Segment Start: Data excerpts
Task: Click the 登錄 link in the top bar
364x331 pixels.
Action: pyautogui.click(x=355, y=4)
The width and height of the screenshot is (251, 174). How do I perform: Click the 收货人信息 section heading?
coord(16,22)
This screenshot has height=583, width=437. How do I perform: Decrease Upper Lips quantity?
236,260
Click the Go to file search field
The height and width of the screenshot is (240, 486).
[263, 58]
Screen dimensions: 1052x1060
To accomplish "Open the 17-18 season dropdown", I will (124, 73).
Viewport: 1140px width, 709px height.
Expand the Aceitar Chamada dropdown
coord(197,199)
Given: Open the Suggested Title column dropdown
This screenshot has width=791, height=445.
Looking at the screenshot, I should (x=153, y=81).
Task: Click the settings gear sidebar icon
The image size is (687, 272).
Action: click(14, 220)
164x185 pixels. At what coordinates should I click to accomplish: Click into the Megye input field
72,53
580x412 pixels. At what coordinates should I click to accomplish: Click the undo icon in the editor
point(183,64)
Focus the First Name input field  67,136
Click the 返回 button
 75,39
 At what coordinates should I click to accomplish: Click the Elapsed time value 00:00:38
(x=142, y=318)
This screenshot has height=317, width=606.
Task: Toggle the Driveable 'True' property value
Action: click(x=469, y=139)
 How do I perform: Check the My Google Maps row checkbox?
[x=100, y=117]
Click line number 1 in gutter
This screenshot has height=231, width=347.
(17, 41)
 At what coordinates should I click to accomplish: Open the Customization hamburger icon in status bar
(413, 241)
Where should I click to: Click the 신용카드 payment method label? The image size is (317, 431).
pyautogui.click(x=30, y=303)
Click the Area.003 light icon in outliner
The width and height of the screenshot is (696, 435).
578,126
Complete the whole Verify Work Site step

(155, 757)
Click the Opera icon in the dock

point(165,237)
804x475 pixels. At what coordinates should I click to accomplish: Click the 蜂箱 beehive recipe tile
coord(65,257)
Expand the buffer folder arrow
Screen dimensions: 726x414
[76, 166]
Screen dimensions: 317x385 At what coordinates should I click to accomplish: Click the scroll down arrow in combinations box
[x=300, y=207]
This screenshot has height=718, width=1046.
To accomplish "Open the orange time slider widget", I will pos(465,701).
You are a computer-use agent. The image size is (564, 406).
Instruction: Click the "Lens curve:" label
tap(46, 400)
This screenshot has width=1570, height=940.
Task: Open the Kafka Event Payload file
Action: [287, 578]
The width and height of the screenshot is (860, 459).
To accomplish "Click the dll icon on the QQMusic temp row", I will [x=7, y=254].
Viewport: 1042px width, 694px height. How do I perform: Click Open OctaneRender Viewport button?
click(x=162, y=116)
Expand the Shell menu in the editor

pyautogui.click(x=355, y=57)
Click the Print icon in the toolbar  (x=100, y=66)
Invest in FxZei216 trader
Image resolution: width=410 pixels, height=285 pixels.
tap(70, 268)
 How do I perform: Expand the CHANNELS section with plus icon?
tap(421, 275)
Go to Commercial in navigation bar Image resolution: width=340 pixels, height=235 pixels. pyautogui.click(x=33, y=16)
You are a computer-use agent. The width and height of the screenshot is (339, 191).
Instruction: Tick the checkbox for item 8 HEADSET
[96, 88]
Segment End: Data excerpts
▸ **Try it**
Without omitting anything, set down all the entries above again.

▸ **Output**
Task: Click the 登錄 link in the top bar
364x331 pixels.
Action: pyautogui.click(x=355, y=4)
The width and height of the screenshot is (251, 174). How do I perform: Click the 收货人信息 section heading?
coord(16,22)
This screenshot has height=583, width=437. How do I perform: Decrease Upper Lips quantity?
236,260
Click the Go to file search field
The height and width of the screenshot is (240, 486).
[263, 58]
Screen dimensions: 1052x1060
To accomplish "Open the 17-18 season dropdown", I will (124, 73).
Viewport: 1140px width, 709px height.
Expand the Aceitar Chamada dropdown
coord(197,199)
Given: Open the Suggested Title column dropdown
This screenshot has width=791, height=445.
Looking at the screenshot, I should (x=153, y=81).
Task: Click the settings gear sidebar icon
The image size is (687, 272).
Action: click(14, 220)
164x185 pixels. At what coordinates should I click to accomplish: Click into the Megye input field
72,53
580x412 pixels. At what coordinates should I click to accomplish: Click the undo icon in the editor
point(183,64)
Focus the First Name input field  67,136
Click the 返回 button
 75,39
 At what coordinates should I click to accomplish: Click the Elapsed time value 00:00:38
(x=142, y=318)
This screenshot has height=317, width=606.
Task: Toggle the Driveable 'True' property value
Action: click(x=469, y=139)
 How do I perform: Check the My Google Maps row checkbox?
[x=100, y=117]
Click line number 1 in gutter
This screenshot has height=231, width=347.
(17, 41)
 At what coordinates should I click to accomplish: Open the Customization hamburger icon in status bar
(413, 241)
Where should I click to: Click the 신용카드 payment method label? The image size is (317, 431).
pyautogui.click(x=30, y=303)
Click the Area.003 light icon in outliner
The width and height of the screenshot is (696, 435).
578,126
Complete the whole Verify Work Site step

(155, 757)
Click the Opera icon in the dock

point(165,237)
804x475 pixels. At what coordinates should I click to accomplish: Click the 蜂箱 beehive recipe tile
coord(65,257)
Expand the buffer folder arrow
Screen dimensions: 726x414
[76, 166]
Screen dimensions: 317x385 At what coordinates should I click to accomplish: Click the scroll down arrow in combinations box
[x=300, y=207]
This screenshot has height=718, width=1046.
To accomplish "Open the orange time slider widget", I will pos(465,701).
You are a computer-use agent. The image size is (564, 406).
Instruction: Click the "Lens curve:" label
tap(46, 400)
This screenshot has width=1570, height=940.
Task: Open the Kafka Event Payload file
Action: [287, 578]
The width and height of the screenshot is (860, 459).
To accomplish "Click the dll icon on the QQMusic temp row", I will [x=7, y=254].
Viewport: 1042px width, 694px height. How do I perform: Click Open OctaneRender Viewport button?
click(x=162, y=116)
Expand the Shell menu in the editor

pyautogui.click(x=355, y=57)
Click the Print icon in the toolbar  (x=100, y=66)
Invest in FxZei216 trader
Image resolution: width=410 pixels, height=285 pixels.
tap(70, 268)
 How do I perform: Expand the CHANNELS section with plus icon?
tap(421, 275)
Go to Commercial in navigation bar Image resolution: width=340 pixels, height=235 pixels. pyautogui.click(x=33, y=16)
You are a computer-use agent. The width and height of the screenshot is (339, 191).
Instruction: Tick the checkbox for item 8 HEADSET
[96, 88]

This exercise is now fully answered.